It seems my wording caused some confusion (sorry about that, English is not my first language), so let me clarify.

My current setup consists of:

  • A 24 HDD bay Supermicro 4U chassis
    • Xeon Silver 4215R
    • 32 gigs of DDR 4 ECC RAM
    • Supermicro X11SPi-TF mainboard
    • 12x spinning metal in the form of 18TB WD Ultrastar disks

This system runs TrueNAS Scale, which in turn runs applications like Plex, Radarr, Sonarr, and so on. It contains all of my Blu-ray rips in MKV format (uncompressed). That’s why it requires so much space—one Lord of the Rings movie easily takes up 100 GB in 4K uncompressed, just as an example. You could argue whether this makes sense, but that’s not the topic of this thread. Currently, this NAS is only turned on when I want to watch a movie. The rest of the time, it stays completely powered off.

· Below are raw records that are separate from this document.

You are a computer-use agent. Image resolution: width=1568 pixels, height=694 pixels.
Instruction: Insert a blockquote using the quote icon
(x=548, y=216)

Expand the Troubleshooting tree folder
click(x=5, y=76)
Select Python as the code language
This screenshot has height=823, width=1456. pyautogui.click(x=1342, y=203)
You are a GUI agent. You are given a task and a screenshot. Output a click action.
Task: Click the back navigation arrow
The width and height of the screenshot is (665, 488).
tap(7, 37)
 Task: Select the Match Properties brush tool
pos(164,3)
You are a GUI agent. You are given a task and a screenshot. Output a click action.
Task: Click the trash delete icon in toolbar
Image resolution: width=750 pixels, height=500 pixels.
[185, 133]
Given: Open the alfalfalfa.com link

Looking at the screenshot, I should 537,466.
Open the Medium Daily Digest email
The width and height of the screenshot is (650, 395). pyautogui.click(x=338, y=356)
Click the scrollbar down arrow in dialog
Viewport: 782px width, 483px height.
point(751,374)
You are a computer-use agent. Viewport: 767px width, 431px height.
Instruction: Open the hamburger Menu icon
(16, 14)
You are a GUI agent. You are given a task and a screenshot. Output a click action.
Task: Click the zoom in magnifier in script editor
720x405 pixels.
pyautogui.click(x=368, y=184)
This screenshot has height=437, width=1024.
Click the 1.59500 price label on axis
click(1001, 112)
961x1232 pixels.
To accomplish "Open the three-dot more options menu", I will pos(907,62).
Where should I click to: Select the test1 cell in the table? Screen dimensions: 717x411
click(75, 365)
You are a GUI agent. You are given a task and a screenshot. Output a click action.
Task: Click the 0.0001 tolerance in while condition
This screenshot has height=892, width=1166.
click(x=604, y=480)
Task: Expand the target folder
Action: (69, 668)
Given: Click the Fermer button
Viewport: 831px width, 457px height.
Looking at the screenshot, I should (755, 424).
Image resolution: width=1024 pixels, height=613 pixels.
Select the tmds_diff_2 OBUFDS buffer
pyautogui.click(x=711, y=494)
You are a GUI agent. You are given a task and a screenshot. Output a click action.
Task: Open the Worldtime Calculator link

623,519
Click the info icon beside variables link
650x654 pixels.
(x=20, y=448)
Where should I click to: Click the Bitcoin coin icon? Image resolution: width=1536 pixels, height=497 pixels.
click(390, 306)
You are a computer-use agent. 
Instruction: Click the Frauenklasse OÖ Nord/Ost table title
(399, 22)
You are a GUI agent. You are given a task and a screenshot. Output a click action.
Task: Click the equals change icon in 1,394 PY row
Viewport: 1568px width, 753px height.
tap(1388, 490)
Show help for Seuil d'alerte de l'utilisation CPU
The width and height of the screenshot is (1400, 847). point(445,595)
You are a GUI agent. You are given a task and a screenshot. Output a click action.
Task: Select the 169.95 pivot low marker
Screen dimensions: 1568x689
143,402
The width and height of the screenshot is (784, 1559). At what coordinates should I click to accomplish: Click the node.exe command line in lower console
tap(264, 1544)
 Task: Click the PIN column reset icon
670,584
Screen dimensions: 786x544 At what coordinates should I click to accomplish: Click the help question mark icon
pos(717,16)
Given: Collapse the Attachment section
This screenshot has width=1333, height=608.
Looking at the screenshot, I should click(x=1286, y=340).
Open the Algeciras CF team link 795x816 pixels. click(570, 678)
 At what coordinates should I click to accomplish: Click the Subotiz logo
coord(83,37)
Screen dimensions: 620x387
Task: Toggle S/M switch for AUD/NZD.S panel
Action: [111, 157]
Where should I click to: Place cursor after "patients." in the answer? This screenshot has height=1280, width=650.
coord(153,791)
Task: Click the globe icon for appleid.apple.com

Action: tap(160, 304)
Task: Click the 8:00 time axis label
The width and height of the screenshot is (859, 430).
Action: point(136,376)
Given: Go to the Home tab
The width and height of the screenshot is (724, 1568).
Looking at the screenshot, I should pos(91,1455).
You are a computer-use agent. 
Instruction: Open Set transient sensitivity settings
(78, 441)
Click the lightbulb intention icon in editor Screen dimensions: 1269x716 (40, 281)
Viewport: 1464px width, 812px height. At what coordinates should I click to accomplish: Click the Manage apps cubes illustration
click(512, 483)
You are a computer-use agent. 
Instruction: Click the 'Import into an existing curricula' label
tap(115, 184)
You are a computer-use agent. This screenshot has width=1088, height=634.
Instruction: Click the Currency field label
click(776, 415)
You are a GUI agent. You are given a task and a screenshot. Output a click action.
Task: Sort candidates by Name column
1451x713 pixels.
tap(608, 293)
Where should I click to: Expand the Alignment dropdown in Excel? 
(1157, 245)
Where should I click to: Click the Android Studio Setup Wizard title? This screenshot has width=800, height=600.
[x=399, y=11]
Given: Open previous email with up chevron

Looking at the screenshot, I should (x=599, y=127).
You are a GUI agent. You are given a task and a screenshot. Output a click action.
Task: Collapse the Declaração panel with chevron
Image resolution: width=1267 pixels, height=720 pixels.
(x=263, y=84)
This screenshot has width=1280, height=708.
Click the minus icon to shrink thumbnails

  • There are also 3 Raspberry Pi’s in use:
    • One for Home Assistant
    • One for OctoPrint
    • One for Pi-hole

These services run 24/7, which is why they are not hosted on my NAS. The Home Assistant instance also runs containers like Portainer, Music Assistant, Nginx Proxy Manager, and more.

Apart from that, I’m running a lot of UniFi gear for networking, and my PC is also mounted inside the rack.


So, what do I want to do?
I want to:

  • Get rid of the Pi’s. It’s a cool platform, but those SD cards are just ticking time bombs, especially the one running my Home Assistant instance, which manages over 100 Zigbee devices and more.
  • Move all apps off the NAS so that it becomes a dedicated NAS and nothing more. If my plan to move Plex while keeping the MKVs on the NAS doesn’t work out, it might stay there, but every other app (Radarr, Sonarr, etc.) should be moved, so they’re accessible 24/7 - without me watching my power bill exploding.
  • Move containers installed in the Home Assistant instance that aren’t really “Home Assistant-related” (like Nginx Proxy Manager). I’ve misused Home Assistant for that, simply because it’s the only 24/7 device in my setup that can run containers without driving up my power bill… you know the drill.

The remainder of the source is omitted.